Wikie, l’orque qui se prend pour un perroquet


Étonnant d’entendre cette femelle orque imiter des mots, sans nécessairement en comprendre le sens. J’espère qu’au moins que Wikie est bien traitée, sachant que la liberté est mieux qu’un aquarium
Nuage

 

Wikie, l’orque qui se prend pour un perroquet

 

Pas banal d’entendre une orque lancer un « Hello » ou un « bye bye ». Des chercheurs ont réussi à faire répéter différents mots du lexique anglais à une orque du Marineland d’Antibes dans le sud de la France.

AGENCE FRANCE-PRESSE

« Nous nous attendions à des imitations reconnaissables, à ce que Wikie copie la tonalité, la mélodie du son ou encore le rythme des syllabes. Mais nous ne nous attendions pas à une si bonne imitation », a expliqué à l’AFP Jose Abramson de l’Université Complutense de Madrid, coauteur d’une étude parue mercredi.

De précédents travaux avaient déjà démontré que les orques pouvaient imiter d’autres orques ou des dauphins. Et on savait également qu’ils utilisaient des dialectes différents selon le groupe auquel ils appartiennent, signe d’un apprentissage différent.

« L’anatomie vocale des orques, et plus généralement celle de tous les cétacés, est totalement différente de celle des humains », rappelle le chercheur.

Qu’ils puissent copier le vocabulaire humain, très différent de leur répertoire naturel, montre l’étendue de leur capacité d’imitation.

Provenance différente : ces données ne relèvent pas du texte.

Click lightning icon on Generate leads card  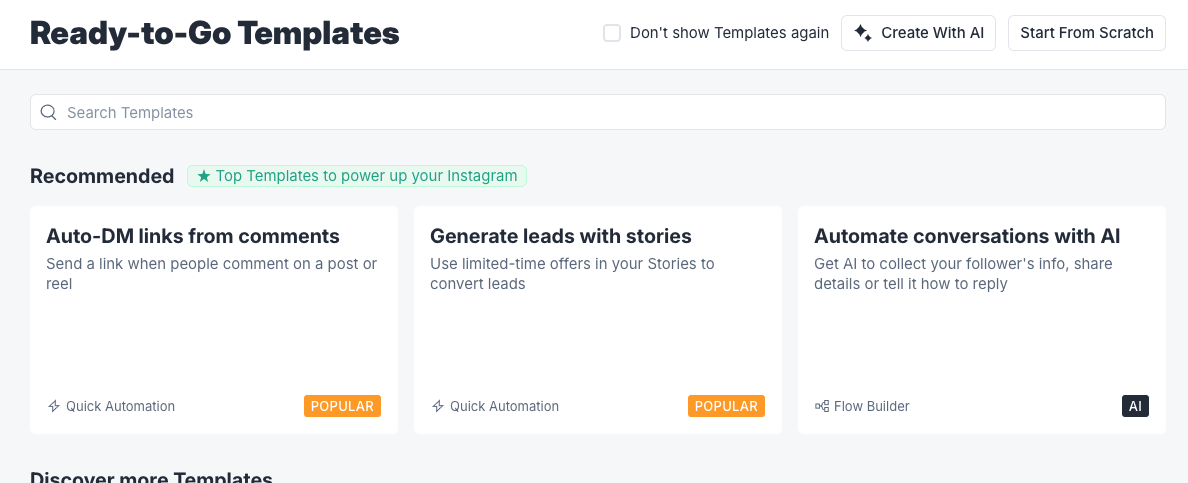(438, 406)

La femelle Wikie a maintenant plusieurs mots (plus ou moins bien prononcés) à son répertoire. Elle peut répéter « hello », « bye bye », « one two three » ou encore « Amy », le nom d’une de ses soigneuses, une prouesse qui tend à démontrer que l’animal a « la capacité d’apprendre socialement des autres ».

Pour écouter d’autres mots :

Or, la capacité d’apprendre des autres est à la base des cultures humaines.

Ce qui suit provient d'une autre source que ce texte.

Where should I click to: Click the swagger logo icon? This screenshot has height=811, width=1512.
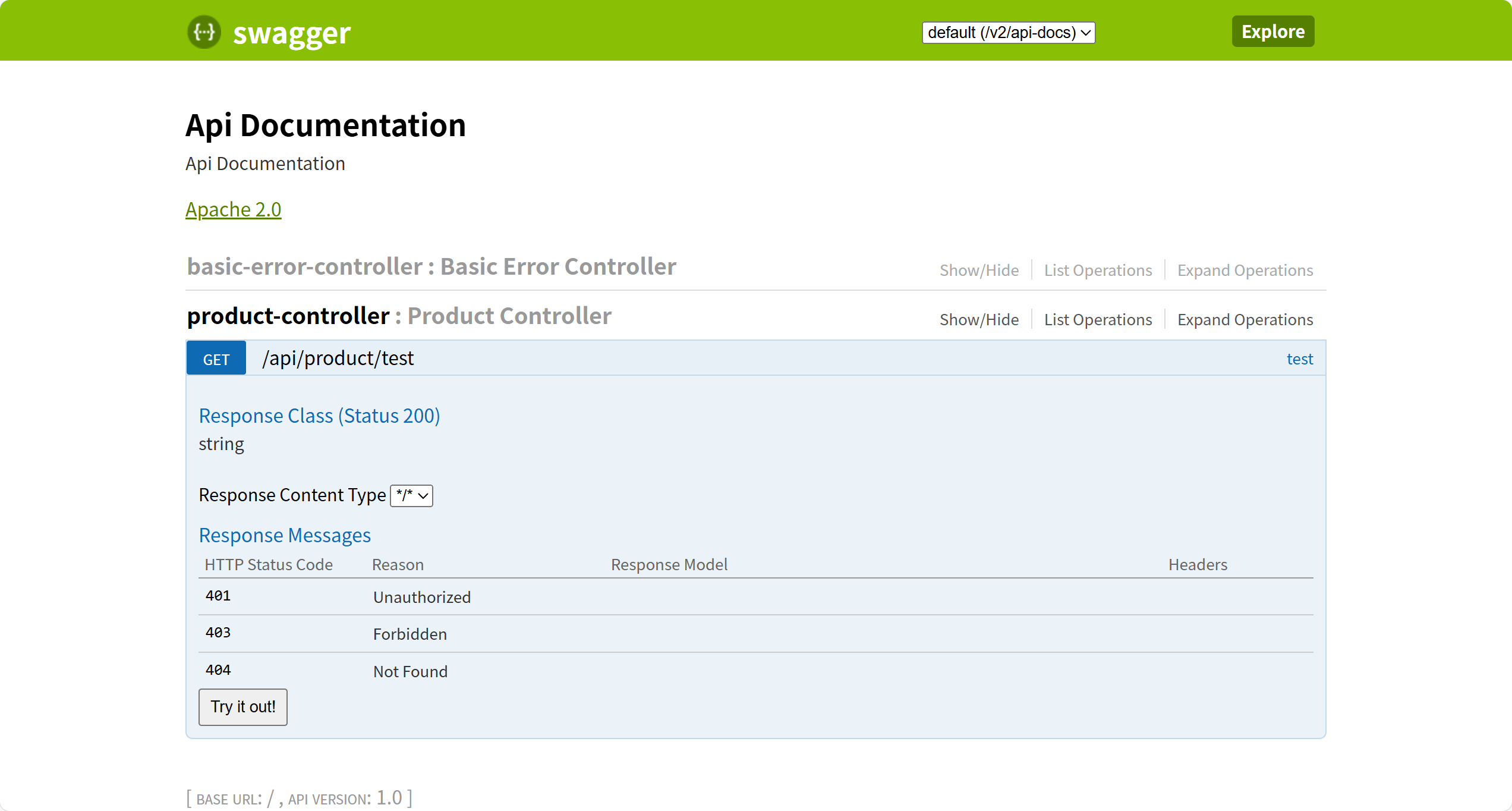tap(204, 32)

Pour certains scientifiques, la culture, définie grossièrement comme une forme d’apprentissage social qui établit une distinction entre des groupes, n’existe que chez l’homme, et c’est même ce qui le différencie de l’animal.

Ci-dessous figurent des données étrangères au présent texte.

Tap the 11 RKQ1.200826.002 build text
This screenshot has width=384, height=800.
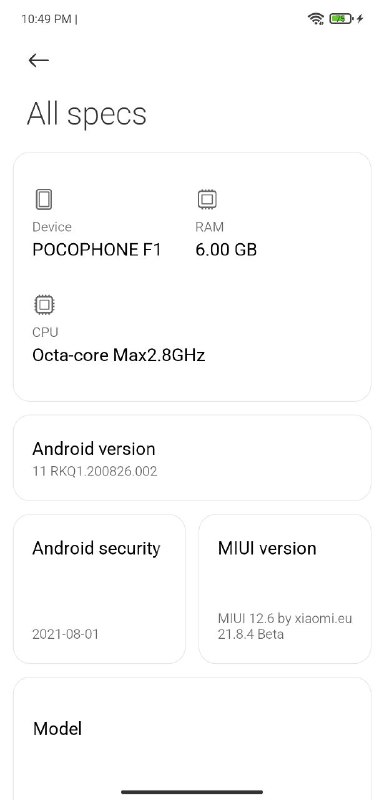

Mais pour Jose Abramson, cette expérience montre « qu’une grande partie de la capacité cognitive ou de l’intelligence [des orques, ndlr] dépend de l’apprentissage social, des connaissances des autres membres de la famille », et non pas d’un acquis génétique.

Le chercheur précise toutefois que la capacité de l’orque à imiter des mots ne signifie pas qu’elle comprend ce qu’elle dit; répéter, ce n’est pas parler.

Mais tout au long de l’expérience, la femelle s’est avérée « très motivée » et a progressé rapidement : la plupart des mots ont été bien copiés au bout de seulement 10 essais.

L’étude est publiée dans la revue britannique Proceedings of the Royal Society B.